Nia believes that forms of domestic and sexual violence and abuse are interlinked.
We know that the majority of women who have experienced abuse will have experienced multiple forms, they rarely exist in isolation, for example:
- 54% of rapes reported to the police took place within the context of domestic violence, that is they were committed by husbands/partners/boyfriends or former husbands/partners/boyfriends
Walby & Allen 2004 (from British Crime Survey)
- As many as 85% women in prostitution report physical abuse in the family, with 45% reporting familial sexual abuse (Paying the Price).
Home Office, Paying the Price.

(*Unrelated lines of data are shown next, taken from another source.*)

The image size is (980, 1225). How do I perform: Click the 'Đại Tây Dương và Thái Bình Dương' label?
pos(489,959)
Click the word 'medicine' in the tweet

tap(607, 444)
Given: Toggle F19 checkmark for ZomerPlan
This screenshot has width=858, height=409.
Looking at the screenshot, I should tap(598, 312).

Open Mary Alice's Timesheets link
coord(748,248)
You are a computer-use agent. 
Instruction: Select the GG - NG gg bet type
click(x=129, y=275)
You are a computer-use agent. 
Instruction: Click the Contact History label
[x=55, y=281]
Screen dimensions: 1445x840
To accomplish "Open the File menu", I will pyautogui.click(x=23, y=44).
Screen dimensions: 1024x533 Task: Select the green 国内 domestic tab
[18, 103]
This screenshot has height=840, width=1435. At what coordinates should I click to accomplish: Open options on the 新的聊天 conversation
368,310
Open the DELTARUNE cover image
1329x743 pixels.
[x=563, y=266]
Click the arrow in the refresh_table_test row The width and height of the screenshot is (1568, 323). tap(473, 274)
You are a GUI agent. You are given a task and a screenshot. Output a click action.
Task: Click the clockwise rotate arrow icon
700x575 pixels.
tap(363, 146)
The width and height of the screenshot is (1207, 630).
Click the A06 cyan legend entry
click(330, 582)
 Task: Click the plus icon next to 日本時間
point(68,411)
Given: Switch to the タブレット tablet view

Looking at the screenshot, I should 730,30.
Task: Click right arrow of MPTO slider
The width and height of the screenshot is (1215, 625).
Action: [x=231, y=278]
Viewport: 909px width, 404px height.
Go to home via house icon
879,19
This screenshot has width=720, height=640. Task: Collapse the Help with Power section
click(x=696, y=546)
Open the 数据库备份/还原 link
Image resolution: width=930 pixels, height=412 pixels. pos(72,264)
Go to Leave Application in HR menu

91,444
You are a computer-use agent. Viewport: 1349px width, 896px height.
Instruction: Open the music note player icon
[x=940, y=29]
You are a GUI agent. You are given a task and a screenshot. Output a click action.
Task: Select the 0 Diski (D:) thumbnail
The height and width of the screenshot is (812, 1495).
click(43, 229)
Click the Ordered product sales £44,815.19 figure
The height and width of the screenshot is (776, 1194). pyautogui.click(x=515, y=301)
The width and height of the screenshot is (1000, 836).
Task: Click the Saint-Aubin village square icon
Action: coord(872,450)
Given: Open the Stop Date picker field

A consultation paper on prostitution, 2004
- Nearly 40% of the cases dealt with by the Forced Marriage Unit concern people under the age of 18 and 85% are women/girls
Forced Marriage Unit
- Nearly three quarters of children on the ‘at risk’ register live in households where domestic violence occurs.
Department of Health, 2002
We also believe that artificially created boundaries between different forms of violence against women isolate organisations, reduce political pressure and force women to search out fragmented support.
So, we position nia as an organisation working to address and end violence against women and children or gender based violence.
nia uses the definition of violence against women provided by the United Nations’ General Assembly Declaration of the Elimination of Violence against Women (resolution 48/104 of December 1993):
“Violence against women” means any act of gender-based violence that results in, or is likely to result in, physical, sexual or psychological harm or suffering to women, including threats of such acts, coercion or arbitrary deprivation of liberty, whether occurring in public or in private life.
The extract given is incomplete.